April 20th, 2013 Posted in Committees, Communications Committee Work, Educational Environmentalists, Front Page News, Membership Committee

On Sunday May 19th at 3 pm, some BCEQ folks are going to a session and will have the opportunity to work with the filmmaker on Q&A at the theatre.  It should be a fun time.  Let me know.  rsvp@bceq.org

Can you join us?  BCEQ has viewed the trailer and think this is a good opportunity.  It is all about all of us, just in different places — the fight to do what is right up against big corporate interests.  (http://elementalthefilm.com/index.php/trailer )

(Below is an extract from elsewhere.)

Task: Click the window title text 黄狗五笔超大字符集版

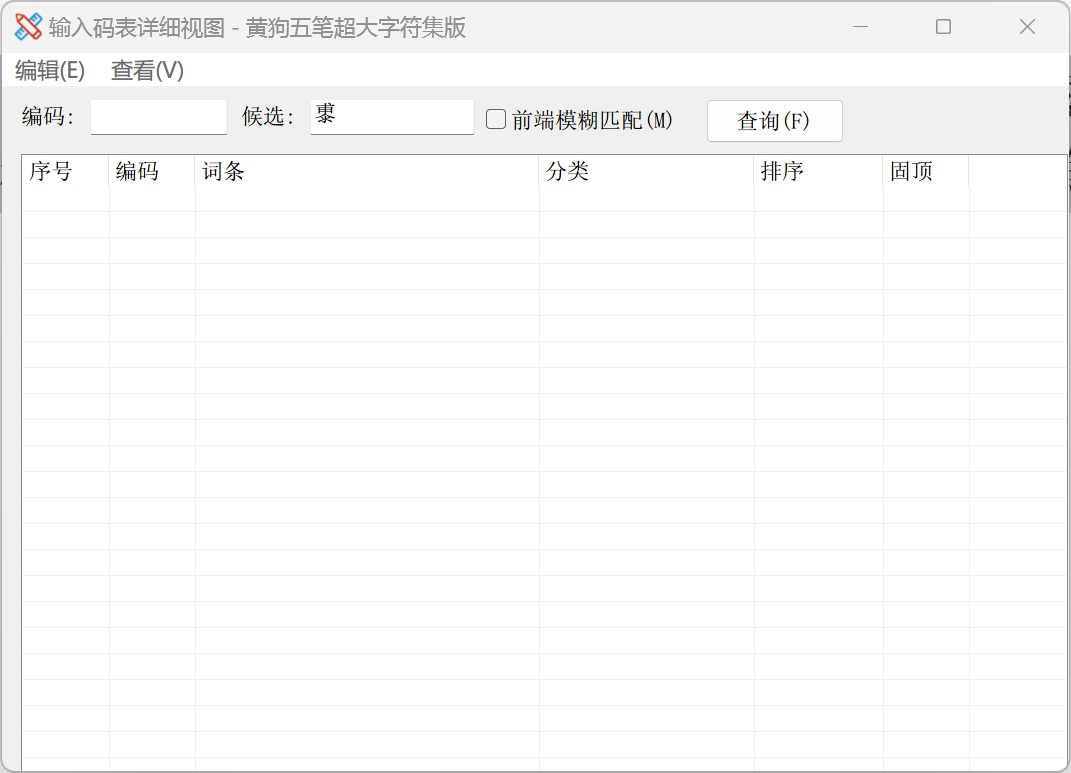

Usually tickets are $11, but if you have a group of 11-29 tickets will only be $8 each and for groups of 30+ tickets will be $6 each.

 ELEMENTAL

“A rare, fresh look at environmental issues and sustainability…

Director Emmanuel Vaughan-Lee ties these threads together masterfully.” 

-John Fink, The Film Stage

Co-Directed Produced Co-Composed by Emmanuel Vaughan-Lee

Co-Directed and Produced by Gayatri Roshan

Elemental tells the story of three individuals united by their deep connection with nature, confronting the most pressing ecological challenges of our time. 

 The film follows Rajendra Singh, a former  Indian government official, on a 40-day pilgrimage down India’s once pristine Ganges river. Singh works to shut down factories, halt construction of dams, and rouse the Indian public to treat their sacred “Mother Ganga” with respect. 

In northern Canada, Eriel Deranger mounts her struggle against the world’s largest industrial development, the Tar Sands, an oil deposit larger than the state of Florida. A young mother and native Denè, Deranger struggles with family challenges while campaigning tirelessly against the Tar Sands and its proposed 2,000-mile Keystone XL Pipeline, which are destroying Indigenous communities and threatening an entire continent. 

And in Australia, inventor and entrepreneur Jay Harmon searches for investors willing to risk millions on his conviction that nature’s own systems hold the key to our world’s ecological problems. Harmon finds his inspiration in the natural world’s profound architecture and creates a revolutionary device that he believes can slow down global warming.

Separated by continents yet sharing an unwavering commitment to protecting nature, the characters in this story are complex, flawed heroes for whom stemming the tide of environmental destruction fades in and out of view – part mirage, part miracle.

 More Information: website || facebook || twitter || trailer

Opens in NYC at The Cinema Village on May 17th – 23rd

National Theatrical Release to Follow

Running Time: 93 minutes

 The Cinema Village is located at 22 E 12th St., New York, NY 10003, between University Place and 5th Avenue (with two parking lots across the street — for an extra cost).  If you take the #4 and get off at Union Square, you walk to Union Square West then left (it becomes University Place), walk down to 12th Street then right to the middle of the block).